18 mar. 2011

Un piropo cubano: la medida.


Cuando emigras a otro país, te acostumbras, te adaptas, te integras. Llegas a tener sentido de pertenencia con todo lo que te rodea, monumentos, calles, comida, lengua, leyes. Pero siempre llevas a cuesta recuerdos que no por pocos o pequeños, echas mucho de menos.

Se hace cotidiano el día a día, cada mañana te levantas, te aseas, te vistes, y desayunes o no, te miras al espejo, tratas de llevar contigo la mejor cara, la combinación de un vestido, de un collar o los zapatos de moda.

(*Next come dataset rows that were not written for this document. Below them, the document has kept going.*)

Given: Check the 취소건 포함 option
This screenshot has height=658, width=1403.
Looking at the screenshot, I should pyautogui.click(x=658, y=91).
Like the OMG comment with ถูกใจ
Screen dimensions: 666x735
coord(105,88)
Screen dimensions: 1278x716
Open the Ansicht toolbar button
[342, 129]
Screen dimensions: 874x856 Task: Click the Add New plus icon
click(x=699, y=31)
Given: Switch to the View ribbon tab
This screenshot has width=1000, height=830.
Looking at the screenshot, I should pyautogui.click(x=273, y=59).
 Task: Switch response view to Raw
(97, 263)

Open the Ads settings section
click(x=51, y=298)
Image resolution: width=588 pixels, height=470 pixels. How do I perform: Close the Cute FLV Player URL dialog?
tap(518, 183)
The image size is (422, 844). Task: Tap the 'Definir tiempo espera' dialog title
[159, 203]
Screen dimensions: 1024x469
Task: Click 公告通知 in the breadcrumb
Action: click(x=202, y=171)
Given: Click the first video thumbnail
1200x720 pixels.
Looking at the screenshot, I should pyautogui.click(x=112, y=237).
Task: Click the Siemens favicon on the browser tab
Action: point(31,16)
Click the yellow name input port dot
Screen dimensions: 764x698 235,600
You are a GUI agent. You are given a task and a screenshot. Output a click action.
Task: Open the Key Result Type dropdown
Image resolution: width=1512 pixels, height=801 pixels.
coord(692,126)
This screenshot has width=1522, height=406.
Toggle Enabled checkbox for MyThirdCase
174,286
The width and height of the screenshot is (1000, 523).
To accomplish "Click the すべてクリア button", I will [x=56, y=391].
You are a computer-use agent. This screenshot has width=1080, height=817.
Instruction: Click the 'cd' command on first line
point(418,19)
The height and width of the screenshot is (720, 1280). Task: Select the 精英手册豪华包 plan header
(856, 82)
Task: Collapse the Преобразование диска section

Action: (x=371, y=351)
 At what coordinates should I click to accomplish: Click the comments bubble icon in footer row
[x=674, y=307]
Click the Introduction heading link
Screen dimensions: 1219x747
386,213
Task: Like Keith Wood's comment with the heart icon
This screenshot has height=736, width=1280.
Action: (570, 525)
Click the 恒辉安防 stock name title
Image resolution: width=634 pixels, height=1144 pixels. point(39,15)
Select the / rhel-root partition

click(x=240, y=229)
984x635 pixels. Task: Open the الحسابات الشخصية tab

Mientras sales y coges tu coche o el transporte público para trasladarte al trabajo, te pasan por la mente las preocupaciones, los retos, las angustias, emociones todas. En cierto modo se reflejan en tu manera de andar, mirar, decir o no decir en ese silencio humano que es interrumpido por los ruidos de una ciudad.

En mi Habana, es exactamente lo mismo, la diferencia es que en ese trayecto eres muy observada, de arriba abajo, de frente y espalda, de lado y costado, los exigentes y múltiples ojos masculinos, hacen de sus miradas y palabras el más perfecto perfil de tu imagen, hacen del piropo la medida exacta de tu día.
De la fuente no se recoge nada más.